-- BEGIN Input records --

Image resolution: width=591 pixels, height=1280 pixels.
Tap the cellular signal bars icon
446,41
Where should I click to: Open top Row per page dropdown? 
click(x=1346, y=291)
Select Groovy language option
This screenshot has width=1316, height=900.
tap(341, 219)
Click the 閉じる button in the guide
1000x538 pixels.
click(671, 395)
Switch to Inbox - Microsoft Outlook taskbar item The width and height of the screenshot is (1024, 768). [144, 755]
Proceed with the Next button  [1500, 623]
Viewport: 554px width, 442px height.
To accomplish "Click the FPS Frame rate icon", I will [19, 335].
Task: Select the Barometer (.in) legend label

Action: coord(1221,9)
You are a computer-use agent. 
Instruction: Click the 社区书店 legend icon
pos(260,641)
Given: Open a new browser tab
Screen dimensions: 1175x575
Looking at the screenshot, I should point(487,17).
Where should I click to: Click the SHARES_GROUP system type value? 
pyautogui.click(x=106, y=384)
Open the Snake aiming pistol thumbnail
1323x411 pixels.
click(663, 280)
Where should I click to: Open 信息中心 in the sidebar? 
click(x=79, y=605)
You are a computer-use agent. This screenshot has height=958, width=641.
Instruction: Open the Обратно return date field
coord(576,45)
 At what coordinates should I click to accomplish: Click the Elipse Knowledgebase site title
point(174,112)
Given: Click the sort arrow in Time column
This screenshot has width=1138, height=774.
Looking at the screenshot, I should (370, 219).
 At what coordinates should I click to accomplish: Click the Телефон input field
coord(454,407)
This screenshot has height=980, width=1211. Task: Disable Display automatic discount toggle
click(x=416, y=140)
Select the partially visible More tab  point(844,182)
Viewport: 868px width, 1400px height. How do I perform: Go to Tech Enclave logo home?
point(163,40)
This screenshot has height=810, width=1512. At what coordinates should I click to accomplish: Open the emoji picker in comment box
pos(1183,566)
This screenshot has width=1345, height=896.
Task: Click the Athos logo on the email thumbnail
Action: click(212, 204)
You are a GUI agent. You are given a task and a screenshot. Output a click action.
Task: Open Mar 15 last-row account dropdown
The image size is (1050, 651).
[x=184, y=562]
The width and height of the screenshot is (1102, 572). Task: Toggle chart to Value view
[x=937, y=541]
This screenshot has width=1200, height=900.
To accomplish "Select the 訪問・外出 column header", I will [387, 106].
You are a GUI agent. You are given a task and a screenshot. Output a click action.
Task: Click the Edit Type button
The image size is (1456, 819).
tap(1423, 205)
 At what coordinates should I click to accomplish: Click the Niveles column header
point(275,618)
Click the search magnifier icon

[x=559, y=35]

-- END Input records --

Do this →
Rewrite all the entries above, changing every "column header" to "column heading" and leaving everything else unchanged.

Solution for this problem →
Image resolution: width=591 pixels, height=1280 pixels.
Tap the cellular signal bars icon
446,41
Where should I click to: Open top Row per page dropdown? 
click(x=1346, y=291)
Select Groovy language option
This screenshot has width=1316, height=900.
tap(341, 219)
Click the 閉じる button in the guide
1000x538 pixels.
click(671, 395)
Switch to Inbox - Microsoft Outlook taskbar item The width and height of the screenshot is (1024, 768). [144, 755]
Proceed with the Next button  [1500, 623]
Viewport: 554px width, 442px height.
To accomplish "Click the FPS Frame rate icon", I will [19, 335].
Task: Select the Barometer (.in) legend label

Action: coord(1221,9)
You are a computer-use agent. 
Instruction: Click the 社区书店 legend icon
pos(260,641)
Given: Open a new browser tab
Screen dimensions: 1175x575
Looking at the screenshot, I should point(487,17).
Where should I click to: Click the SHARES_GROUP system type value? 
pyautogui.click(x=106, y=384)
Open the Snake aiming pistol thumbnail
1323x411 pixels.
click(663, 280)
Where should I click to: Open 信息中心 in the sidebar? 
click(x=79, y=605)
You are a computer-use agent. This screenshot has height=958, width=641.
Instruction: Open the Обратно return date field
coord(576,45)
 At what coordinates should I click to accomplish: Click the Elipse Knowledgebase site title
point(174,112)
Given: Click the sort arrow in Time column
This screenshot has width=1138, height=774.
Looking at the screenshot, I should (370, 219).
 At what coordinates should I click to accomplish: Click the Телефон input field
coord(454,407)
This screenshot has height=980, width=1211. Task: Disable Display automatic discount toggle
click(x=416, y=140)
Select the partially visible More tab  point(844,182)
Viewport: 868px width, 1400px height. How do I perform: Go to Tech Enclave logo home?
point(163,40)
This screenshot has height=810, width=1512. At what coordinates should I click to accomplish: Open the emoji picker in comment box
pos(1183,566)
This screenshot has width=1345, height=896.
Task: Click the Athos logo on the email thumbnail
Action: click(212, 204)
You are a GUI agent. You are given a task and a screenshot. Output a click action.
Task: Open Mar 15 last-row account dropdown
The image size is (1050, 651).
[x=184, y=562]
The width and height of the screenshot is (1102, 572). Task: Toggle chart to Value view
[x=937, y=541]
This screenshot has width=1200, height=900.
To accomplish "Select the 訪問・外出 column heading", I will [387, 106].
You are a GUI agent. You are given a task and a screenshot. Output a click action.
Task: Click the Edit Type button
The image size is (1456, 819).
tap(1423, 205)
 At what coordinates should I click to accomplish: Click the Niveles column heading
point(275,618)
Click the search magnifier icon

[x=559, y=35]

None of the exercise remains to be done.